- **Job**:
Reproduce each of the rows below verbatim, leaving every line unchanged.

(Rows from a data source)

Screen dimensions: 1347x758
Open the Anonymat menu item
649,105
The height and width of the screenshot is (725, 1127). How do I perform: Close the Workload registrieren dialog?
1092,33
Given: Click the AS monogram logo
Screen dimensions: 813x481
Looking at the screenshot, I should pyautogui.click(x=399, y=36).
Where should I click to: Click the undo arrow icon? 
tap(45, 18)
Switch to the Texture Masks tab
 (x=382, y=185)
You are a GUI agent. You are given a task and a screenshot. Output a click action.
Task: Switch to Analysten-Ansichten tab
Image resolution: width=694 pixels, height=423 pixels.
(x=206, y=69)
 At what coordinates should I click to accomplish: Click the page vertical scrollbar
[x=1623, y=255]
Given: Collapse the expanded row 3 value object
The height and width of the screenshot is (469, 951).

- **Written solution**:
Screen dimensions: 1347x758
Open the Anonymat menu item
649,105
The height and width of the screenshot is (725, 1127). How do I perform: Close the Workload registrieren dialog?
1092,33
Given: Click the AS monogram logo
Screen dimensions: 813x481
Looking at the screenshot, I should pyautogui.click(x=399, y=36).
Where should I click to: Click the undo arrow icon? 
tap(45, 18)
Switch to the Texture Masks tab
 (x=382, y=185)
You are a GUI agent. You are given a task and a screenshot. Output a click action.
Task: Switch to Analysten-Ansichten tab
Image resolution: width=694 pixels, height=423 pixels.
(x=206, y=69)
 At what coordinates should I click to accomplish: Click the page vertical scrollbar
[x=1623, y=255]
Given: Collapse the expanded row 3 value object
The height and width of the screenshot is (469, 951).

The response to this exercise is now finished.